Bore Tube Tunnels are an alternative to ITTs, They use Bored Tunnel Machines (TBM).
A solution for this crossing would use a 11.0m internal diameter TBM. As the diagram shows this would give twin tunnels,
each with 2 lanes of traffic (7.3m-wide carriageway plus walkways, all to Highway Agency standards), and sufficient space
for a light rail system in the invert of the tunnels. A bored tunnel costs less as the crossing length increases.
The geology in the area of the tunnel is well known, but the extent of any mine working would have to be established
by a very detailed site investigation. Using up-to-date prices, the current day price including approach roads but
excluding the Dunfermline by-pass would be in the region of £350m. This price would need to be adjusted for any unknown
ground conditions. This would give a £100m difference between this and an ITT.
Environment The environmental impact of the various types of construction should be the primary basis on which to found a decision about a second crossing. Here again our consultants are very clear that a bored tunnel solution would be the least damaging. Their reason for this in the main is that this form of tunnel uses entry an exit portals on the foreshore with no disturbance to the sea bed of the Firth of Forth, thus minimising any disturbance to marine wild life. They rank an immersed tube as the second least damaging. In this form of construction the foreshore and the sea bed would only have to be disturbed temporarily but would eventually revert back to nature. In the case of a bridge, there would be a permanent scar from the main mast foundations, shadowing and further interruption to the migratory paths of birds. There are severe restrictions, covered by EU regulations, on the damage to wildlife. These virtually prohibit construction in certain areas. To meet current environmental standard any construction project of this size will need a comprehensive study done of these issues. There are also other issues of “Whole Life Costing” which should be taken into account. This calls for all the costs associated with the planning, building and maintenance to be calculated. FETA calculated that the maintenance of a tunnel would be 3.25m over a twenty year period. Currently they spend £10m a year maintaining the existing FRB. A considerable amount of rubbish is blown off the bridge such as metal and asphalt, petrol and oil based particles which pollute the air and the sea. Issues such as suicide risks should also be factored into the equation.

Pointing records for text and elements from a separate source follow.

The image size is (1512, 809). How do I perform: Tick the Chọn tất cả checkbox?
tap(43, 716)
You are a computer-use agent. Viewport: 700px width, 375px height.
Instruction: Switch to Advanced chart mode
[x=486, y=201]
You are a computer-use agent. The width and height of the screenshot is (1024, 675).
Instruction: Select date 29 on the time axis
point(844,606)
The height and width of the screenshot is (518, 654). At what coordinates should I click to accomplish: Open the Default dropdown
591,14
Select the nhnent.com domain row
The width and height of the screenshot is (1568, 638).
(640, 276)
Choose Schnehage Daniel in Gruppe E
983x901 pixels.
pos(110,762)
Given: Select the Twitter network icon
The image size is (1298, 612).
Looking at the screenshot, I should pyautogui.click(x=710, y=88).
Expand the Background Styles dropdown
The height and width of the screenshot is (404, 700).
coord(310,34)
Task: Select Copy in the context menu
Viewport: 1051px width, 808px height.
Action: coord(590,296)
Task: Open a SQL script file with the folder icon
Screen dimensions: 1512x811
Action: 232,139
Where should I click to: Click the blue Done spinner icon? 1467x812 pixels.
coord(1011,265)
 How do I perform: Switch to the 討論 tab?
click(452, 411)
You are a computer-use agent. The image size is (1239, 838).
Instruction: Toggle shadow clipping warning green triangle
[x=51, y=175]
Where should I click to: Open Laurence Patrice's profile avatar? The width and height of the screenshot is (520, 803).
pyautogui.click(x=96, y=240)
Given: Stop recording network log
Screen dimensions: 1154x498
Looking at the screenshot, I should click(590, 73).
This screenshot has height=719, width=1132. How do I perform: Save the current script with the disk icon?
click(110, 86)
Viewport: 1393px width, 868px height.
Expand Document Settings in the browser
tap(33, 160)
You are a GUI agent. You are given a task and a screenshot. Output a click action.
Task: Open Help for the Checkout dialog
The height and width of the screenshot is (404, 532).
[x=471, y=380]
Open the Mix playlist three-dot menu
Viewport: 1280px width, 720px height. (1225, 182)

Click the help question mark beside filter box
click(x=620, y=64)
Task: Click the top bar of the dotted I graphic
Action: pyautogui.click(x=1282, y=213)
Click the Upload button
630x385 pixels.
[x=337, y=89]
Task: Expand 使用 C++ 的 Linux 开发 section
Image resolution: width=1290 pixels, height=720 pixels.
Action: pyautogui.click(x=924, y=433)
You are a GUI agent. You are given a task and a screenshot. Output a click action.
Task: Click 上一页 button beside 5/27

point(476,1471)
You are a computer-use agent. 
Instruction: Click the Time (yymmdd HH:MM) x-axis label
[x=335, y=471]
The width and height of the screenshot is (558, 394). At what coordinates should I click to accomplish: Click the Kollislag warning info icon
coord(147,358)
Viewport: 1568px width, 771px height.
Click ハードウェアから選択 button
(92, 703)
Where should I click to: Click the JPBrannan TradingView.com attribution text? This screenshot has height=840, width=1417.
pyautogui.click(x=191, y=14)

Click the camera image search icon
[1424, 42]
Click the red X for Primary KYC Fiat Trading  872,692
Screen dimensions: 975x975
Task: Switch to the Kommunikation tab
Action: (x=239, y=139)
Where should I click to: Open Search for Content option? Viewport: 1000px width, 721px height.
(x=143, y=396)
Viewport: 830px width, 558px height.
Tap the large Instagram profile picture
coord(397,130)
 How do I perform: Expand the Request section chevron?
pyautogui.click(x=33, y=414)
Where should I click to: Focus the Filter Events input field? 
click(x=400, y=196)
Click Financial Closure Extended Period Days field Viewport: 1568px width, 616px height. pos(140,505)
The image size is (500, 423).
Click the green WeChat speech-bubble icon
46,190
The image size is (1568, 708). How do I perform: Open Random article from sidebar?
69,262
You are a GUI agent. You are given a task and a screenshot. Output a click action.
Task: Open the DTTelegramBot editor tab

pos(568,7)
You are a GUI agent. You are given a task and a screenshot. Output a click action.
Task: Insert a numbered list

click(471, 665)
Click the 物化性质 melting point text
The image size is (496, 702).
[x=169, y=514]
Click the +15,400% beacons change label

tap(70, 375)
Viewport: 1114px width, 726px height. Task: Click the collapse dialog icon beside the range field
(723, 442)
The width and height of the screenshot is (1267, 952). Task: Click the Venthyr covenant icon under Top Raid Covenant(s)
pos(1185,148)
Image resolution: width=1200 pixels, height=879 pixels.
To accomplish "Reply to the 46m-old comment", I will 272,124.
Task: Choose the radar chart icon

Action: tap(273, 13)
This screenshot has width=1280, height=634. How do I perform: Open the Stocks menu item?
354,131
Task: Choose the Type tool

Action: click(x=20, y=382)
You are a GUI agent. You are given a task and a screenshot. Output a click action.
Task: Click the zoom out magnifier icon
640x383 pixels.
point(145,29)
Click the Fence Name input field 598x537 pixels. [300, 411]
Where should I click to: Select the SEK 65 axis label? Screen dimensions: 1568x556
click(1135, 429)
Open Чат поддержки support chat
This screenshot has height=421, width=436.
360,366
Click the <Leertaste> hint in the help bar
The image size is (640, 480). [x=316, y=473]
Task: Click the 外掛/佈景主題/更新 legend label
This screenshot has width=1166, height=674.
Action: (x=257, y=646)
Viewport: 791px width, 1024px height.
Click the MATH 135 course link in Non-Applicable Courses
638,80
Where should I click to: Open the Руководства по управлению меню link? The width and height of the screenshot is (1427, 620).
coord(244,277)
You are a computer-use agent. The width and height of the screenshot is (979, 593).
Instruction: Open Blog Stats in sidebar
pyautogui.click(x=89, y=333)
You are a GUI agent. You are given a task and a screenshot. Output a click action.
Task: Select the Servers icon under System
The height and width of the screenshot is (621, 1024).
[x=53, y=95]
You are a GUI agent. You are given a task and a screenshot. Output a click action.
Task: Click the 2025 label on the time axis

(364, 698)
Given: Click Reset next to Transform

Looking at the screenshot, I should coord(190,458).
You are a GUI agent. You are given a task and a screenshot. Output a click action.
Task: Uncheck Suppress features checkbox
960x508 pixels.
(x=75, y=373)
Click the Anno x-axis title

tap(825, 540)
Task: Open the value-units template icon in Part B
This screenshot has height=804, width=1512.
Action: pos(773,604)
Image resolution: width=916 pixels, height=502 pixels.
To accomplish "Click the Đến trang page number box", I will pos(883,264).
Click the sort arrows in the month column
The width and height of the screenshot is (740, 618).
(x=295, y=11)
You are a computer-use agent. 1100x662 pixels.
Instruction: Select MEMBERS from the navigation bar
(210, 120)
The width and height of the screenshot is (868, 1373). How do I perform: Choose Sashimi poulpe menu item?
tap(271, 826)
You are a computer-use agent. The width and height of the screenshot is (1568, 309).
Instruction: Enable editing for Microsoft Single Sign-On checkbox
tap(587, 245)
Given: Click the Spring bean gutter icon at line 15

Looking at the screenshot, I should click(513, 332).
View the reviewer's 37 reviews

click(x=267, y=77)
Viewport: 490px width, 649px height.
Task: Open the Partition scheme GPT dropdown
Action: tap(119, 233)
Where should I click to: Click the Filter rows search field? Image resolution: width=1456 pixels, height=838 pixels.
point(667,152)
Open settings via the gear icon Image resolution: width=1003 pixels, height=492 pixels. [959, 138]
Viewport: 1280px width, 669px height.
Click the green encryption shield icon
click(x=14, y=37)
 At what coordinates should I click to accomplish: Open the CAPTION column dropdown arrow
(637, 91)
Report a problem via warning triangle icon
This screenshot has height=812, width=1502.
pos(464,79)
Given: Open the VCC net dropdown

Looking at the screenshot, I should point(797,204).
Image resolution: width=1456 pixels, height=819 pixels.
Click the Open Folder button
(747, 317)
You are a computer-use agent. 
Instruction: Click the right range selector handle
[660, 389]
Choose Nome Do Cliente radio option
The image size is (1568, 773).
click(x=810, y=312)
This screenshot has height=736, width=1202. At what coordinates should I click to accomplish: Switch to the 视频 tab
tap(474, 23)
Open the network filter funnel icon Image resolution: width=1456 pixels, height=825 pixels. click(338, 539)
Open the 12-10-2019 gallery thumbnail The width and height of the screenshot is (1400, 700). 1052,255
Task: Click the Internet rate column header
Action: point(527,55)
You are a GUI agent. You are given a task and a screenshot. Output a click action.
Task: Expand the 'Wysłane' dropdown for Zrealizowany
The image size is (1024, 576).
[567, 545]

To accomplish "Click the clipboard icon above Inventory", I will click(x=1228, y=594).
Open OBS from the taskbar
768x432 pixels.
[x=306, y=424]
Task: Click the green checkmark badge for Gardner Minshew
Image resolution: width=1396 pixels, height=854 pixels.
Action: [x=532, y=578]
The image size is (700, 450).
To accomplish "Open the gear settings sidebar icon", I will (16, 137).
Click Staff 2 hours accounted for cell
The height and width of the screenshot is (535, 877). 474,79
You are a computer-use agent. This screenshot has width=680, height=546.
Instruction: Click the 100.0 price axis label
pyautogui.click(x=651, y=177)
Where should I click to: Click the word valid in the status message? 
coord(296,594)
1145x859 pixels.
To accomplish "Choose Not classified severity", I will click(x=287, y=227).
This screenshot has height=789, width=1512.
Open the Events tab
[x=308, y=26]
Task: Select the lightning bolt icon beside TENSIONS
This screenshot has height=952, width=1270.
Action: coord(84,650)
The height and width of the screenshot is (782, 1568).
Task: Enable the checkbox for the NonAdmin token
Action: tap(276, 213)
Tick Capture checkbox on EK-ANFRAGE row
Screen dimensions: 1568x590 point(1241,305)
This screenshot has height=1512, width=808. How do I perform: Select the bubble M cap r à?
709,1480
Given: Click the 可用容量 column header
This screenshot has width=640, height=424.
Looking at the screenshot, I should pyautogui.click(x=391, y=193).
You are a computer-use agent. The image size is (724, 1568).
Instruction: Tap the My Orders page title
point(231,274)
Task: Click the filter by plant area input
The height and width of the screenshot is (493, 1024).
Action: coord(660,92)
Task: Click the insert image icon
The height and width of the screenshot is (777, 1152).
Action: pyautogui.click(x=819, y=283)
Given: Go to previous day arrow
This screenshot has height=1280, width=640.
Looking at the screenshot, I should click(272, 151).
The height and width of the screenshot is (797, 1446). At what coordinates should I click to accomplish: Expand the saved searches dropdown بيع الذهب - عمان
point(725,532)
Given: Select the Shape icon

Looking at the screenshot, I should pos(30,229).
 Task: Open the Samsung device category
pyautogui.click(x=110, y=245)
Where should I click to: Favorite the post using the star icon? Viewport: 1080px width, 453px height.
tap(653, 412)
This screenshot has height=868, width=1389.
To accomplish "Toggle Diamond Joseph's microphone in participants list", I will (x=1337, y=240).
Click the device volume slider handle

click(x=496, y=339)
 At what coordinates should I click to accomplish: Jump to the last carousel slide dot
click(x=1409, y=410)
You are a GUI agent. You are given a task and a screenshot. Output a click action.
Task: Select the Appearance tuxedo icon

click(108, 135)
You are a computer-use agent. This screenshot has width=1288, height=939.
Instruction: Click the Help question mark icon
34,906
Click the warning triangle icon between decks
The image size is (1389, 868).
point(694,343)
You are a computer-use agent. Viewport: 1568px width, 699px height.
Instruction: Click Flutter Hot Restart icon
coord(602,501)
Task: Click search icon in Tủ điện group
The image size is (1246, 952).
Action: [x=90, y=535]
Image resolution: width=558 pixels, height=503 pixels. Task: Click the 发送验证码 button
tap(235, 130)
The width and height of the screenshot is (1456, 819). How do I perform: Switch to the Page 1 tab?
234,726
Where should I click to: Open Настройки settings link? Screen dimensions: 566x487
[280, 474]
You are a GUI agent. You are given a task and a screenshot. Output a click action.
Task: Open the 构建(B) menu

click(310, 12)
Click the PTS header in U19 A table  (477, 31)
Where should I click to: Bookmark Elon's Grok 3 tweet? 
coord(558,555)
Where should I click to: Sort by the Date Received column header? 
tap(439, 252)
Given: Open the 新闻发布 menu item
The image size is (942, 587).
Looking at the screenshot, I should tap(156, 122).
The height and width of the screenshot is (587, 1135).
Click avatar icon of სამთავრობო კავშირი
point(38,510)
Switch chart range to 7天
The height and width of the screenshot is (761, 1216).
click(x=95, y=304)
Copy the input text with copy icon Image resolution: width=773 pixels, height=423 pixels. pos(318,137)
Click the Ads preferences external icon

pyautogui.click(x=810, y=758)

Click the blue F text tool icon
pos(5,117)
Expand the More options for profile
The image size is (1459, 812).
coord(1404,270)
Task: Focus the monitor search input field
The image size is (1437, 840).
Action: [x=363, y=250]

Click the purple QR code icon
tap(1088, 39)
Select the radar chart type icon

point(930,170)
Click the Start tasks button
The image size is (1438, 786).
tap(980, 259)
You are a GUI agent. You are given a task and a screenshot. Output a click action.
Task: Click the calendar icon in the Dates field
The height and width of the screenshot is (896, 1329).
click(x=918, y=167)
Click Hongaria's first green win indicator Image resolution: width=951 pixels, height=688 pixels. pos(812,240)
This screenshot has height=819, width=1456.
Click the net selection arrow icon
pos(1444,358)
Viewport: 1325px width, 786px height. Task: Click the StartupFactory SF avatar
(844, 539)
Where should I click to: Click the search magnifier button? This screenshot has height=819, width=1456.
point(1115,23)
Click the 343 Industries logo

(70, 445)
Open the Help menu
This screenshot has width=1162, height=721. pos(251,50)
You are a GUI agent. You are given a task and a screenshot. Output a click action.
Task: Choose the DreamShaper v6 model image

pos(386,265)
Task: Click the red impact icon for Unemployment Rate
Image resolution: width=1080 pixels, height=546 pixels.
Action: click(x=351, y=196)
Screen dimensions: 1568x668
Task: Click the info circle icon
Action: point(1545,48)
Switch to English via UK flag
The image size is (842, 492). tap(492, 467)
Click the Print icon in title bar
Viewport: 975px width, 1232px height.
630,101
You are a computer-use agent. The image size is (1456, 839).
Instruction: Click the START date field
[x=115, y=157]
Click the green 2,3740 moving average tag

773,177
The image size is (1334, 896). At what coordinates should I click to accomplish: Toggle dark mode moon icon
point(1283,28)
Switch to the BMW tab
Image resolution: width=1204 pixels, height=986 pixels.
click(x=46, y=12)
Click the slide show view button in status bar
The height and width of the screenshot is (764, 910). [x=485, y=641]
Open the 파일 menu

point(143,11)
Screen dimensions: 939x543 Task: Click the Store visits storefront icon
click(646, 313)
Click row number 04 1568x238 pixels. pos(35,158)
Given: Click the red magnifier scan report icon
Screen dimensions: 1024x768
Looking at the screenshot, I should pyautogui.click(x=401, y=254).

Time Scales A suspension Bridge would take up to 12 years to plan and build. This would give an earliest completion date of 2019. A tunnel could be built in 8 years from start to finish, allowing the same period of 5 years for design and legislation. This would mean a tunnel could be in place for the 2015. FETA are now on record as saying that the existing bridge will close to vehicles over three and one half tons by 2013 and will have to close completely by 2018.